- **DESCRIPTION OF THE TASK**
Within the records, which lines hold the string "computer"? Report each one by copying it.

#####

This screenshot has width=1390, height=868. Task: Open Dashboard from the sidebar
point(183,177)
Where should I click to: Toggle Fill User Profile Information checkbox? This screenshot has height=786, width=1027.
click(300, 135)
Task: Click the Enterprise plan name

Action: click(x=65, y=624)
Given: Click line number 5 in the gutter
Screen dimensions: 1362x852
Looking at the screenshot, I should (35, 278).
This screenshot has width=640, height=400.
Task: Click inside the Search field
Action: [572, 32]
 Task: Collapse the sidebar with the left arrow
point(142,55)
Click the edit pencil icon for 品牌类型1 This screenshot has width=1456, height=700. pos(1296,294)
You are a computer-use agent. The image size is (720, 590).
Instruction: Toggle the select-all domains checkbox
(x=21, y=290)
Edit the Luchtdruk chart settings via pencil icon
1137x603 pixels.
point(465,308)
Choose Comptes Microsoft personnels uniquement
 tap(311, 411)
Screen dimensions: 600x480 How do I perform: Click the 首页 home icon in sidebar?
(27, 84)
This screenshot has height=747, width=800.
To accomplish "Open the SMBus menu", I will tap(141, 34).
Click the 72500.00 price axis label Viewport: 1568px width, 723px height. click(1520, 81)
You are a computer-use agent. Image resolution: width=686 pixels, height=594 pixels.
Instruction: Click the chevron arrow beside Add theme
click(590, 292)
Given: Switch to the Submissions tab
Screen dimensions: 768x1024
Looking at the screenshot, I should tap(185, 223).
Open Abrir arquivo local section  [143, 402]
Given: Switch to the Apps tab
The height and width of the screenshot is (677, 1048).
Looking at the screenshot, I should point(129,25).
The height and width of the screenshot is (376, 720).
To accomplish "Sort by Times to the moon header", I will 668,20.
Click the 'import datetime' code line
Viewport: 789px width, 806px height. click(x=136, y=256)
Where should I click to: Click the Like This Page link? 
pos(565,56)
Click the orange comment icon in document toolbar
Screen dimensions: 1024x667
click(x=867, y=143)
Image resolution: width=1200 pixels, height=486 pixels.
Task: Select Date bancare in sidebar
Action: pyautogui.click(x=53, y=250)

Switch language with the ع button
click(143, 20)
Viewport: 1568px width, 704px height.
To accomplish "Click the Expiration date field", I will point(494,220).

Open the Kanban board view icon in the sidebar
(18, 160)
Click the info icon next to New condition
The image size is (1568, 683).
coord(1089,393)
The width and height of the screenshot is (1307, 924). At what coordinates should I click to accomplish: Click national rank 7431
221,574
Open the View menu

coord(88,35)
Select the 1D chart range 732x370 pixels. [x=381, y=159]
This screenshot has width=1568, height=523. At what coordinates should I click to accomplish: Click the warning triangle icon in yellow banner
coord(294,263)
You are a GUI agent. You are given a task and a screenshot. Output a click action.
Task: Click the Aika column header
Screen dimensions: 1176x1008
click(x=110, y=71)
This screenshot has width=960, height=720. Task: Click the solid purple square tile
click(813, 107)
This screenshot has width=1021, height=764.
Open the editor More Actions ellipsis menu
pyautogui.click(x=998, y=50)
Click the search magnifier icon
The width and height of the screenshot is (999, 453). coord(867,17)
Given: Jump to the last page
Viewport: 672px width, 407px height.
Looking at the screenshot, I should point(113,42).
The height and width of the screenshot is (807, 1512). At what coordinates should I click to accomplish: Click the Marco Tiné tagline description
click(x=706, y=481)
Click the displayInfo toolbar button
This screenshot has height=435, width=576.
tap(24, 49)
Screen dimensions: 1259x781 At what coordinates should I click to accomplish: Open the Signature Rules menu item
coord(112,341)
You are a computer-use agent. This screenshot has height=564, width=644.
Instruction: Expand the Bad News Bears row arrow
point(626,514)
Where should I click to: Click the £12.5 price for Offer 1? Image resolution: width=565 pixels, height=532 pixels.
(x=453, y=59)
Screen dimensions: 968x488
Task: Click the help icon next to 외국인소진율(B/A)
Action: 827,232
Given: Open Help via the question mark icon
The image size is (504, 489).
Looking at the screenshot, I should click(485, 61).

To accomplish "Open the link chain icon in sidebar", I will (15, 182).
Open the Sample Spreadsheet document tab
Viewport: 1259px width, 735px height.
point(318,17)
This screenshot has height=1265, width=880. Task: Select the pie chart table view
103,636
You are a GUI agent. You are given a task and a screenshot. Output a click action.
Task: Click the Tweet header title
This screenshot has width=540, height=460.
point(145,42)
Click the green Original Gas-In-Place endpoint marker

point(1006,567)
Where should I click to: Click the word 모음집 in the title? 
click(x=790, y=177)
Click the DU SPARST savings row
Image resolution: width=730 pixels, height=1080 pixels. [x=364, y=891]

#####

- **YOUR SOLUTION**
You are a computer-use agent. The image size is (720, 590).
You are a computer-use agent. Image resolution: width=686 pixels, height=594 pixels.
You are a computer-use agent. This screenshot has height=564, width=644.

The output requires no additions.